BRIEF - Reproduce the whole of the records exactly, and make sure no picture is carried into the result.

-.-.-

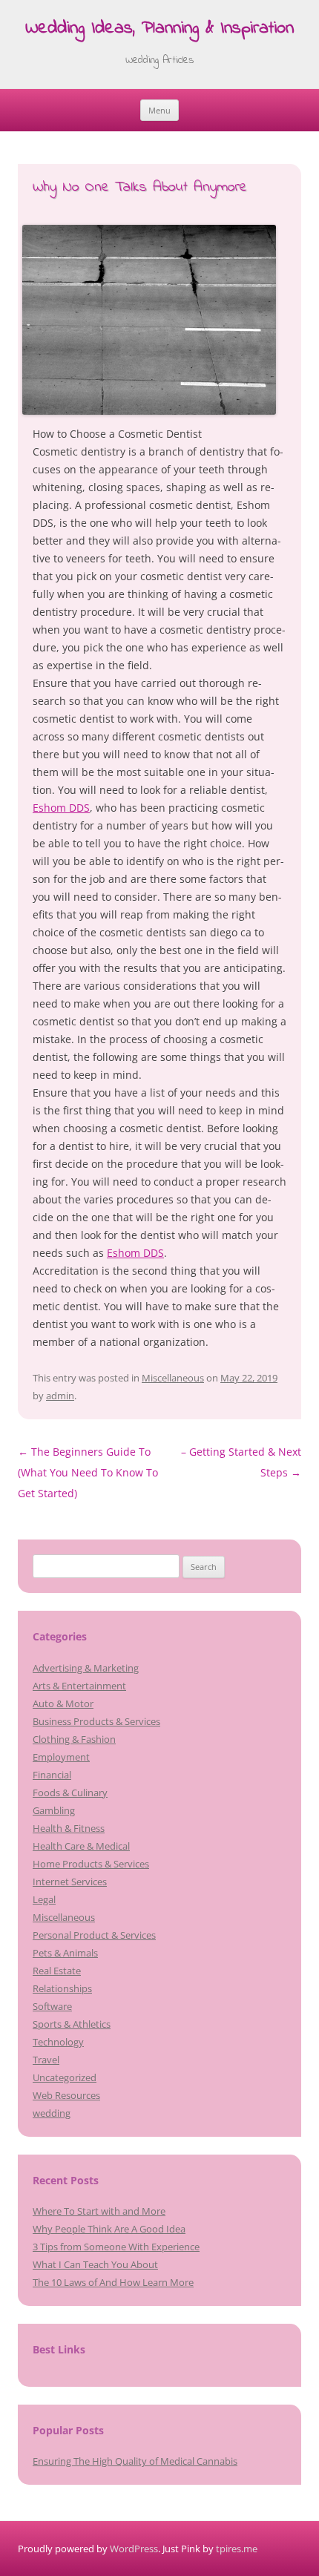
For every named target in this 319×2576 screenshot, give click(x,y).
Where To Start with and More (99, 2211)
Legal (44, 1899)
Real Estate (57, 1970)
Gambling (54, 1810)
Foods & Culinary (70, 1792)
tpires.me (236, 2548)
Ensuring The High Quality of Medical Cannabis (135, 2461)
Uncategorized (64, 2077)
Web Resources (66, 2095)
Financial (52, 1774)
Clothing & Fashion (74, 1739)
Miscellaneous (173, 1377)
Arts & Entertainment (79, 1685)
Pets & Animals (65, 1952)
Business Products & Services (96, 1721)
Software (52, 2006)
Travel (46, 2059)
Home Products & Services (91, 1863)
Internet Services (70, 1881)
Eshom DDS (61, 808)
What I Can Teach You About (95, 2264)
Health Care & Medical (81, 1846)
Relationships (62, 1988)
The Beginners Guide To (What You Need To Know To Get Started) (88, 1472)
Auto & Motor (63, 1703)
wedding (51, 2113)
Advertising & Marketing (86, 1668)
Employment (61, 1757)
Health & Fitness (69, 1828)
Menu (159, 110)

-.-.-

EXERCISE RESPONSE -
For every named target in this 319×2576 screenshot, give click(x,y).
Where To Start with and More (99, 2211)
Legal (44, 1899)
Real Estate (57, 1970)
Gambling (54, 1810)
Foods & Culinary (70, 1792)
tpires.me (236, 2548)
Ensuring The High Quality of Medical Cannabis (135, 2461)
Uncategorized (64, 2077)
Web Resources (66, 2095)
Financial (52, 1774)
Clothing & Fashion (74, 1739)
Miscellaneous (173, 1377)
Arts & Entertainment (79, 1685)
Pets & Animals (65, 1952)
Business Products & Services (96, 1721)
Software (52, 2006)
Travel (46, 2059)
Home Products & Services (91, 1863)
Internet Services (70, 1881)
Eshom DDS (61, 808)
What I Can Teach You About (95, 2264)
Health Care & Medical (81, 1846)
Relationships (62, 1988)
The Beginners Guide To (What You Need To Know To Get Started) (88, 1472)
Auto & Motor (63, 1703)
wedding (51, 2113)
Advertising & Marketing (86, 1668)
Employment (61, 1757)
Health & Fitness (69, 1828)
Menu (159, 110)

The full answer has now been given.